Et s’il fallait changer la structure actionnariale des grands cabinets d’audit ? La question se pose à présent que les Big Four (Deloitte, KPMG, PwC et EY) sont frappés par une nouvelle crise de confiance, à la suite des récents scandales Carillion, General Electric et Colonial Bank au Royaume-Uni et aux États-Unis. À nouveau des audits déficients, des auditeurs négligents ou aux ordres, alors qu’on croyait la chose révolue. Le Financial Times lance une série d’articles appelant à une réforme profonde du monde de l’audit. Il relève justement que les nouvelles normes comptables, dont IFRS en Europe, en soi un net progrès par rapport à des normes cantonnées au seul principe du coût historique, impliquent une responsabilité plus forte des acteurs. Comme les comptes reposent davantage sur des estimations et des modèles, il est vital pour leur crédibilité que s’instaure un vrai dialogue contradictoire entre l’entreprise et l’auditeur sur les choix comptables retenus.

Or, le lobby des Big Four repousse une fois de plus la difficulté : leur rôle principal est de vérifier la qualité du processus comptable retenu. Sans trop exagérer, on n’est souvent dans la situation où l’auditeur coche les cases d’un code de procédures. Limiter ainsi leur rôle limite sensiblement les cas déplaisants où l’associé en charge aurait à monter au créneau, au risque de perdre le compte ou d’accepter de se faire tordre le bras, ce qui n’est jamais agréable.

Il vient ici une sorte de paradoxe : les Big Four sont en situation de quasi-monopole vis-à-vis de leurs clients. Les potentiels concurrents de ce club étroit mentionnent de façon répétée que les barrières à l’entrée leur sont en pratique infranchissables. Pourquoi alors les Big Four n’usent-ils pas de leur pouvoir de marché pour mieux s’imposer à leurs clients en matière de bonne pratique comptable ? Forts vis-à-vis de concurrents qui voudraient les menacer, faibles vis-à-vis de leurs clients ?

Il n’est pas exclu que la structure de gouvernance de ces grands cabinets soit ici en cause. Il s’agit encore et toujours, malgré leur immense taille, de partenariats où chaque associé reste en quelque sorte propriétaire de ses clients, avec une rémunération fortement liée au revenu qu’il apporte et où les parts des anciens qui s’en vont sont au fil de l’eau cédées aux nouveaux arrivants. Le partenaire senior est trop souvent à la fois un commercial et un évaluateur. Le conflit d’intérêt pointe rapidement. Comme dans les cabinets d’avocats, son revenu personnel est étroitement lié au nombre de ses clients. Avec des problèmes d’homogénéité pour les audits des grands groupes internationaux : il y a certes un partenaire en charge du compte dans le pays du siège social, mais qui doit composer, pour assurer une qualité homogène, avec les puissants partenaires en place dans les pays des différentes filiales.

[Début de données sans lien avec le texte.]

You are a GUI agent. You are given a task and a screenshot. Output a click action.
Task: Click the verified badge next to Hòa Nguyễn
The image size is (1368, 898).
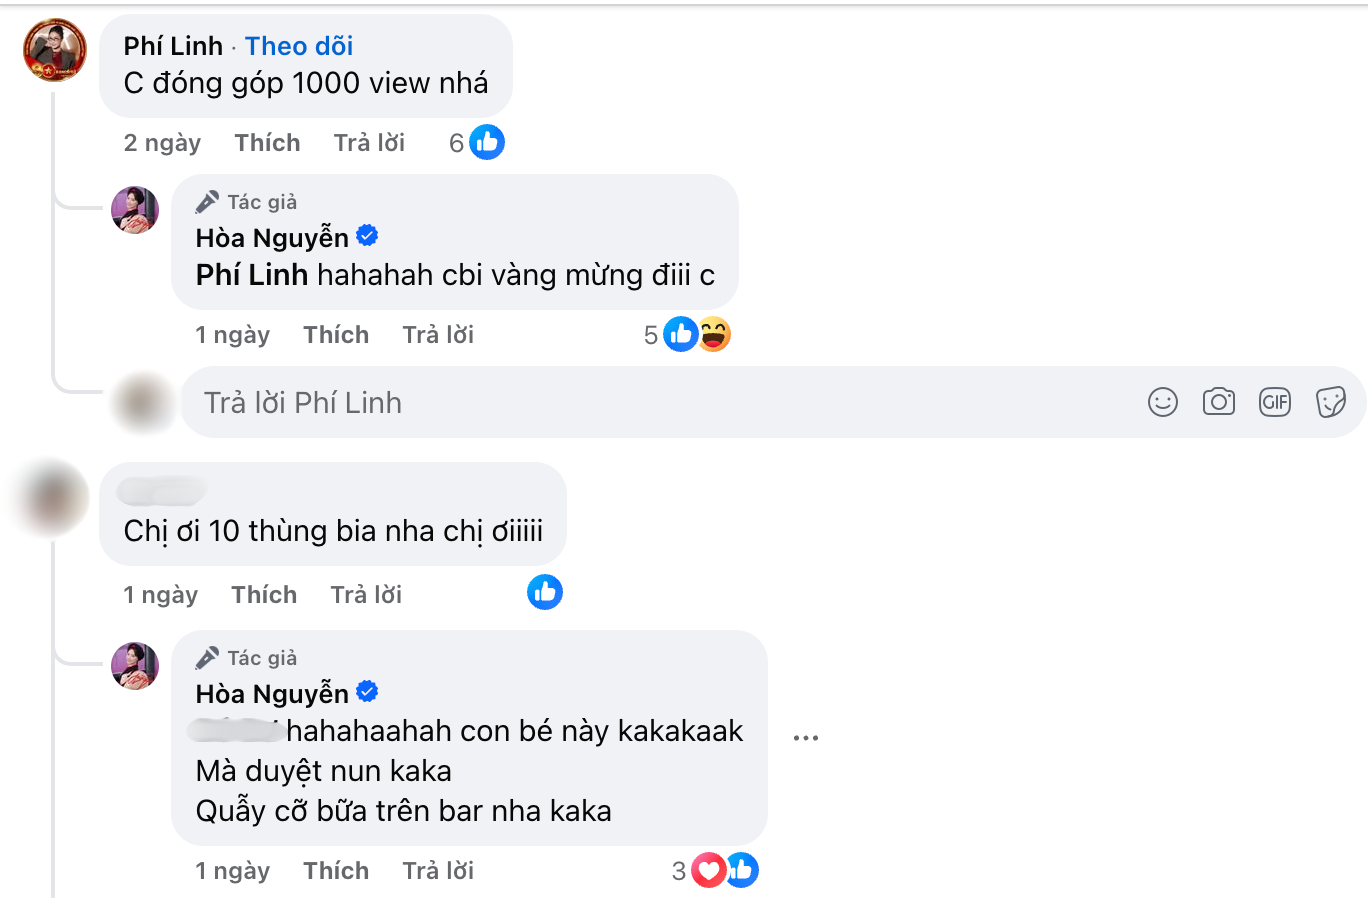[368, 235]
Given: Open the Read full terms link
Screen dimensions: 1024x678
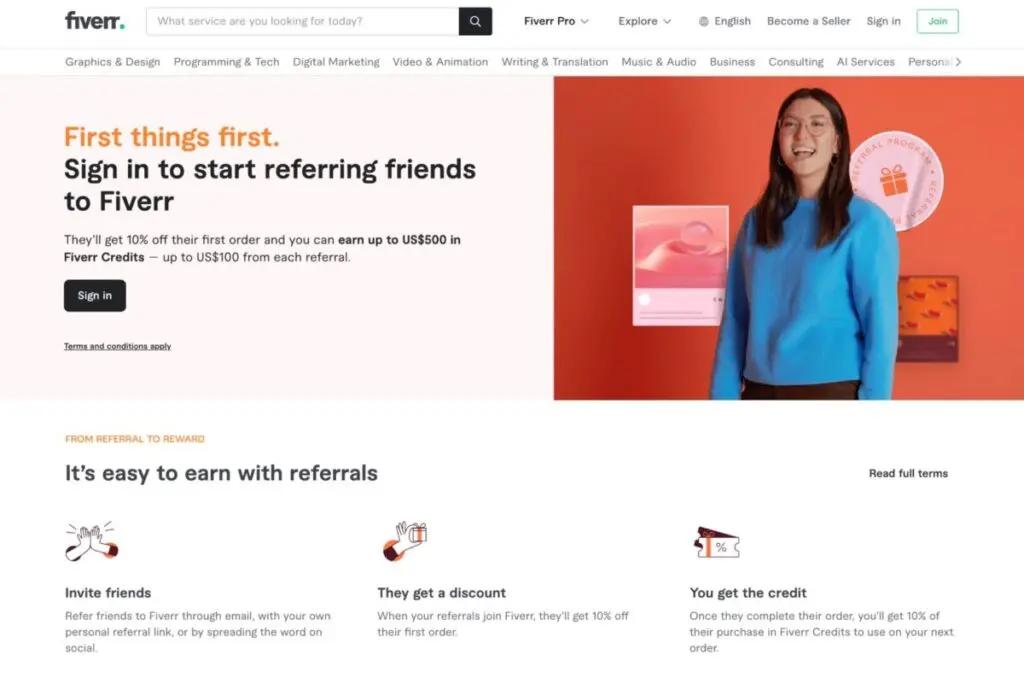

Le contraste est net avec une autre profession fiduciaire, les agences de notation. Les Big Three, S&P, Moody’s et Fitch, sont pareillement en situation d’oligopole étroit ; ils sont pareillement payés par les clients qu’ils notent. Mais à l’inverse des cabinets d’audit, leur force leur sert à imposer des notations parfois désagréables à la dette de leurs clients. On ne peut que noter pour eux une structure actionnariale radicalement différente : aucune des trois grandes n’est un partenariat, l’une d’entre elles est cotée en bourse, avec un capital éclaté.

Ne faudrait-il pas qu’au-delà d’une certaine taille, une entreprise d’audit devienne une société anonyme à capital fermé, avec des actionnaires externes, avec un conseil d’administration responsabilisé, de préférence cotée en bourse et astreinte à une véritable transparence. L’auditeur y deviendrait un salarié comme un autre, tenu à un principe hiérarchique mieux assuré. Ce qui est très efficace pour un petit cabinet d’audit est inadapté pour ces entreprises mastodontes.

Cette gouvernance plus saine pourrait au passage limiter les risques liés à la cohabitation sous un même toit des métiers d’audit et de conseil. Faut-il en effet séparer les deux métiers, comme on l’entend désormais de plus en plus chez le régulateur britannique ? Ce n’irait pas sans perte d’efficacité, car une entreprise d’audit bénéficie fortement de l’expertise et de l’attractivité auprès de son personnel que lui offrent les missions de conseil.

L’un de ces Big Four voudrait-il échapper à cette obligation ? Il n’aurait alors qu’à repasser en dessous du seuil de chiffre d’affaires qui l’impose, en organisant sa scission en deux entités, ce qui aurait le mérite d’accroître la concurrence dans cette activité.